Machine Learning, Communication and Networks
Research in Machine Learning, Communication and Networks encompasses wireless systems, signal processing, and adaptive networking. Projects range from massive MIMO architectures and federated vehicular swarms to machine learning-based signal analysis for environmental and acoustic sensing.
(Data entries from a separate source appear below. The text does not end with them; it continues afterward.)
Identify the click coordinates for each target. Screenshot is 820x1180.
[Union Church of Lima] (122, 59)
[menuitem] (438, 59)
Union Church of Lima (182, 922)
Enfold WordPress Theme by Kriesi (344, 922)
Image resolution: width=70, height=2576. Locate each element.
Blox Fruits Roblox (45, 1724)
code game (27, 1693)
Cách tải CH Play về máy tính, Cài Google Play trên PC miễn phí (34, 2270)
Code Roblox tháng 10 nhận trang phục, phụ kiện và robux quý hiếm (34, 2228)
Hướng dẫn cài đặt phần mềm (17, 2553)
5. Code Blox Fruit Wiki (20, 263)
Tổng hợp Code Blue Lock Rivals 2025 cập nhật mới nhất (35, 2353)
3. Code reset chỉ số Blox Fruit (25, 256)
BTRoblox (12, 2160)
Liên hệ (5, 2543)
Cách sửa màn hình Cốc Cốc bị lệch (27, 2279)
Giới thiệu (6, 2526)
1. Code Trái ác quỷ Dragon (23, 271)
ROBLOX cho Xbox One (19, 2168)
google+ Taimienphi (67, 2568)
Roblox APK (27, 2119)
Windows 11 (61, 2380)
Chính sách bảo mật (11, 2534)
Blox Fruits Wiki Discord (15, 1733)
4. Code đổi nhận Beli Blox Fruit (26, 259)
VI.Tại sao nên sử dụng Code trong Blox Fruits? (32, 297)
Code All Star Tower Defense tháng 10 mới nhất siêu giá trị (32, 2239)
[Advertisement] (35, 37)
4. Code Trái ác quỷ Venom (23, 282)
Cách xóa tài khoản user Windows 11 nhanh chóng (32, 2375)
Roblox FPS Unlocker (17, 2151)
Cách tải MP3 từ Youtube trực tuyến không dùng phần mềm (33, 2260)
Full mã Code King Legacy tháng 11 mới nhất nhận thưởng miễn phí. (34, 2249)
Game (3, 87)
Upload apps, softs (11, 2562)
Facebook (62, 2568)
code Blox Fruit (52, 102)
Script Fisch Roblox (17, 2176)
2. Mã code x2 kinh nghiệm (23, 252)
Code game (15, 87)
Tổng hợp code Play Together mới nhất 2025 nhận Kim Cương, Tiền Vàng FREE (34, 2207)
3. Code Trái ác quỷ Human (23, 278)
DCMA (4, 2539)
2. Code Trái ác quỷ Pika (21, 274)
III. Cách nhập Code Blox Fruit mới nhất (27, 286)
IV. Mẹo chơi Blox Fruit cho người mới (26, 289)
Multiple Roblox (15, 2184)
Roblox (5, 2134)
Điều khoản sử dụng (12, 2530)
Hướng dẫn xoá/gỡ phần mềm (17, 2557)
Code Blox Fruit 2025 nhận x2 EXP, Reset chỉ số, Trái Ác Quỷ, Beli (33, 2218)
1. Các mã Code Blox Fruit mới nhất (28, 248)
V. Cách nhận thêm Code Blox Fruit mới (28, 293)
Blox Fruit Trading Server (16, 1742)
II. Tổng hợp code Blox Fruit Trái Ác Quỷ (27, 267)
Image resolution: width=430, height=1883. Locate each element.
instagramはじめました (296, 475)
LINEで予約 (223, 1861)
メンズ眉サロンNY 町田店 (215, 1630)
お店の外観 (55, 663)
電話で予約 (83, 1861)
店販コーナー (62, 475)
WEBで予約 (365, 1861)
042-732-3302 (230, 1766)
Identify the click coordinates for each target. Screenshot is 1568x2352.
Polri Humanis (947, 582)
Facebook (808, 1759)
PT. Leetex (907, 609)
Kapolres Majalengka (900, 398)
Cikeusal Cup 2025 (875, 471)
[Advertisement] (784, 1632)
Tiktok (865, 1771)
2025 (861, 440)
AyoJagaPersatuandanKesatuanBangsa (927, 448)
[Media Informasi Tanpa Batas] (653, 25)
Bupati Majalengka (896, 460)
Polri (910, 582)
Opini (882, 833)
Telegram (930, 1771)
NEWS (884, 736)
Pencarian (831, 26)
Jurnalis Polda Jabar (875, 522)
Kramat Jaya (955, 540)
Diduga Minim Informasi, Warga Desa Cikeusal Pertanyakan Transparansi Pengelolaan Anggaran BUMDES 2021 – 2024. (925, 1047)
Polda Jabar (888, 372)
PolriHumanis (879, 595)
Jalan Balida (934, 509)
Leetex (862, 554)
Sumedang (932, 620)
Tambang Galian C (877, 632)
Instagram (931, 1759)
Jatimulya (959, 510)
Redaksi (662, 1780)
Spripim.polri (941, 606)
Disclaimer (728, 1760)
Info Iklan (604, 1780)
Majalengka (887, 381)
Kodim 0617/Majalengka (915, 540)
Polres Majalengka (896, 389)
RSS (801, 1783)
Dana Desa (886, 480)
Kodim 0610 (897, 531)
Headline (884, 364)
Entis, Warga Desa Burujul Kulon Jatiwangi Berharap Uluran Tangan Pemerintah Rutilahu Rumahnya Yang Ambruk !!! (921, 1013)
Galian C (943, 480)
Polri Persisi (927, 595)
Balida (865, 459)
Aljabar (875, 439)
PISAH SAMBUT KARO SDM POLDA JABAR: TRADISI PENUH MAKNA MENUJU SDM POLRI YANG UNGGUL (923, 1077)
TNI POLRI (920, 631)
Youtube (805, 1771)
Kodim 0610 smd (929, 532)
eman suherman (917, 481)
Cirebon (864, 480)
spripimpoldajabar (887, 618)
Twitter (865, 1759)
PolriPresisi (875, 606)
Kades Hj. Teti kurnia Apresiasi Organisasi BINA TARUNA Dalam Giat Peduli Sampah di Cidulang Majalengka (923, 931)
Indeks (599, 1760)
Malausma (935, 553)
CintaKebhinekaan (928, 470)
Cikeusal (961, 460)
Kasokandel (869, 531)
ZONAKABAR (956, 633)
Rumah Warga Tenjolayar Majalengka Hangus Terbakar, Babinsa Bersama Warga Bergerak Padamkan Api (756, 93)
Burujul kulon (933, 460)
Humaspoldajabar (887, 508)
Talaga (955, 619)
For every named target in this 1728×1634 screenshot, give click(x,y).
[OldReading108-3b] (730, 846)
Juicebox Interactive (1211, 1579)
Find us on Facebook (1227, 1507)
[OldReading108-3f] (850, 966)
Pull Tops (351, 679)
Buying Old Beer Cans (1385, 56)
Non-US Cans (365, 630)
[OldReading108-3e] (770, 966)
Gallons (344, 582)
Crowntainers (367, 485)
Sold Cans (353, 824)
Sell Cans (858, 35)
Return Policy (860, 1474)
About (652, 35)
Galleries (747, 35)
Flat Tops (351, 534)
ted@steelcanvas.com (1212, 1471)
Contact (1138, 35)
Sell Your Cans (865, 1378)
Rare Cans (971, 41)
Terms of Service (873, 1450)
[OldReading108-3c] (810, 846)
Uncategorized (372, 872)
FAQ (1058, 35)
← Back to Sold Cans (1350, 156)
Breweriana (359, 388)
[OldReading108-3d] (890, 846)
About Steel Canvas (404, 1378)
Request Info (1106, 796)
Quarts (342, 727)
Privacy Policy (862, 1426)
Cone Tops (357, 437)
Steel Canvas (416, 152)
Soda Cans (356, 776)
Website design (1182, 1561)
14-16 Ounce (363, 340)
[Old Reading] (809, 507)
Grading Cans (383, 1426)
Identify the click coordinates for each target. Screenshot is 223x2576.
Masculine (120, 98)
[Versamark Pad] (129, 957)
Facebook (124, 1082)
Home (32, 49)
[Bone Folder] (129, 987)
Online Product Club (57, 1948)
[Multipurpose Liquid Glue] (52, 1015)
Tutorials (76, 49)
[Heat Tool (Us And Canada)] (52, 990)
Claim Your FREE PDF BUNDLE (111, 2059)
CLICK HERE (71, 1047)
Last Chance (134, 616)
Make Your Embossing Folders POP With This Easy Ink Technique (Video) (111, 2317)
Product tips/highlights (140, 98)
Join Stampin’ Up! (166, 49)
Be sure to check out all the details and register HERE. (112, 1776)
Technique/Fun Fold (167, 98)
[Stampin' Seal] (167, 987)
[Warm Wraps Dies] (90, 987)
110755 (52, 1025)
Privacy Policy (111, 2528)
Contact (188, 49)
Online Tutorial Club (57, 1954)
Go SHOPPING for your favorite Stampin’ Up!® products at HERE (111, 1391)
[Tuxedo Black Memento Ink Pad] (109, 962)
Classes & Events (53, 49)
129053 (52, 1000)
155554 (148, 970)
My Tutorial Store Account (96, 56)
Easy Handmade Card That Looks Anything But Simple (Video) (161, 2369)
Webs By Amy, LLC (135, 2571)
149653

Wireless Networks, Swarm Teaming, and Intelligent Infrastructure
Faculty Contacts: J. Camp, D. Rajan
This group area explores scalable, adaptive communication platforms with an emphasis on multi-antenna systems, drone-based and swarm networks, and topology-aware infrastructure for both rural and urban settings. These efforts have been supported by NSF and DHS and include experimental testbeds advancing swarm coordination, autonomous learning, and next-generation wireless capabilities. In addition to foundational wireless systems, the group is deeply engaged in integrating emerging technologies such as digital twins, federated learning, smart contracts, and fully homomorphic encryption. Applications span agriculture, spectrum management, transportation, and cyber-physical systems, emphasizing secure, privacy-preserving, and intelligent communication architectures.
Sensor Signal Processing and Machine Learning
Faculty Contacts: S. Douglas, D. Rajan
This group applies adaptive algorithms and information theory to extract content from environmental sensor data. Applications include remote air quality sensing, acoustic monitoring, and vehicular emissions tracking.